Dataset entries:
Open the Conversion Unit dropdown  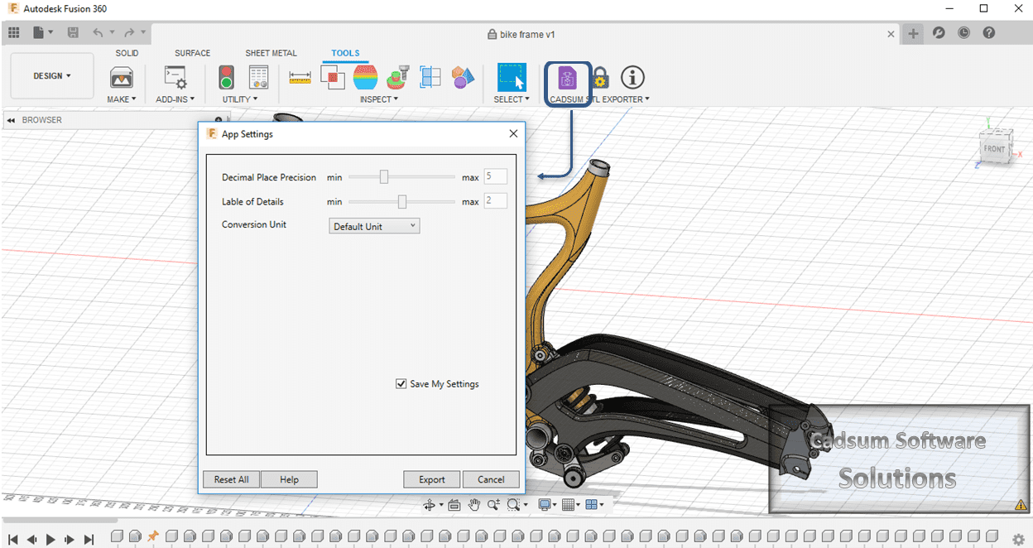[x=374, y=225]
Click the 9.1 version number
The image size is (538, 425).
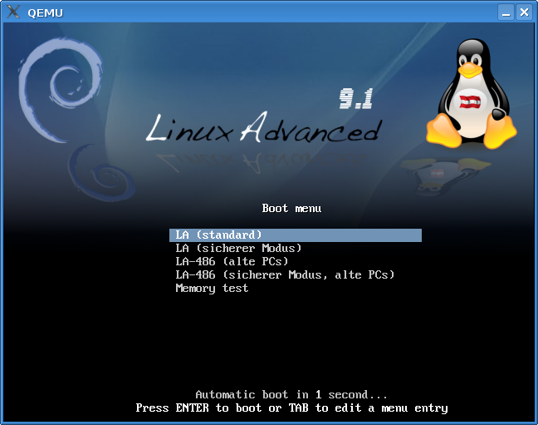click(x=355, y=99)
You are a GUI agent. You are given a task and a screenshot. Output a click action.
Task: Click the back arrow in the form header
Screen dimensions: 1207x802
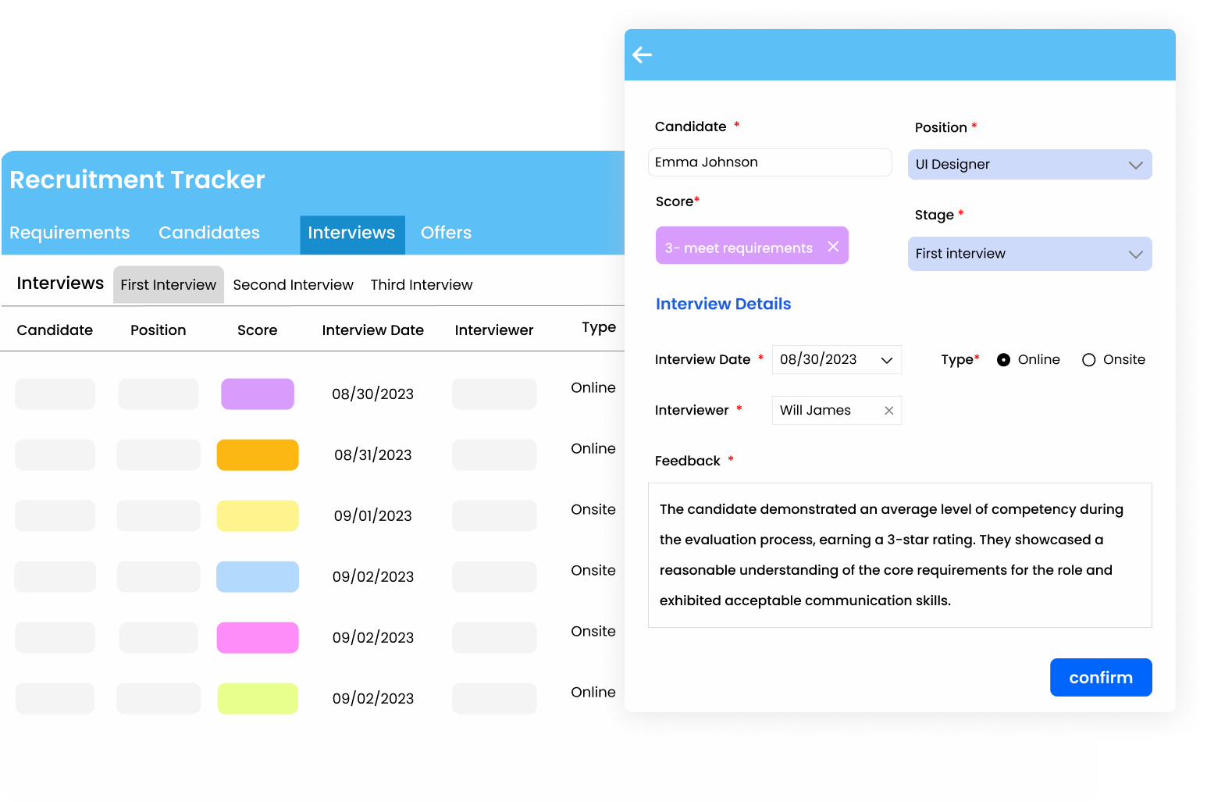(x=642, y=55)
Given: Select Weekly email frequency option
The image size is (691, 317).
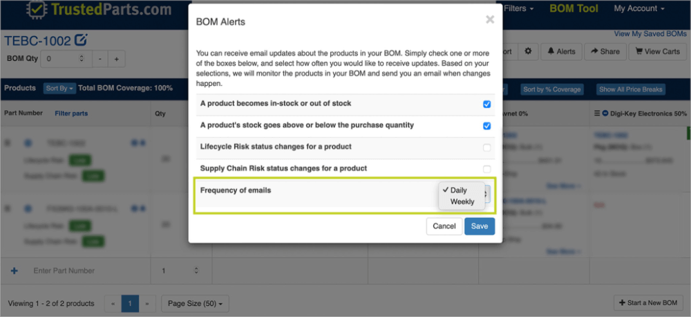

Aim of the exercise:
Skip the pictures. Return exactly the lines from the one containing "The image size is (538, 425)." through the end of the data above, both included, and nothing besides.

Output of the task:
The image size is (538, 425).
click(x=355, y=99)
You are a GUI agent. You are given a task and a screenshot. Output a click action.
Task: Click the back arrow in the form header
Screen dimensions: 1207x802
(x=642, y=55)
Given: Select Weekly email frequency option
The image size is (691, 317).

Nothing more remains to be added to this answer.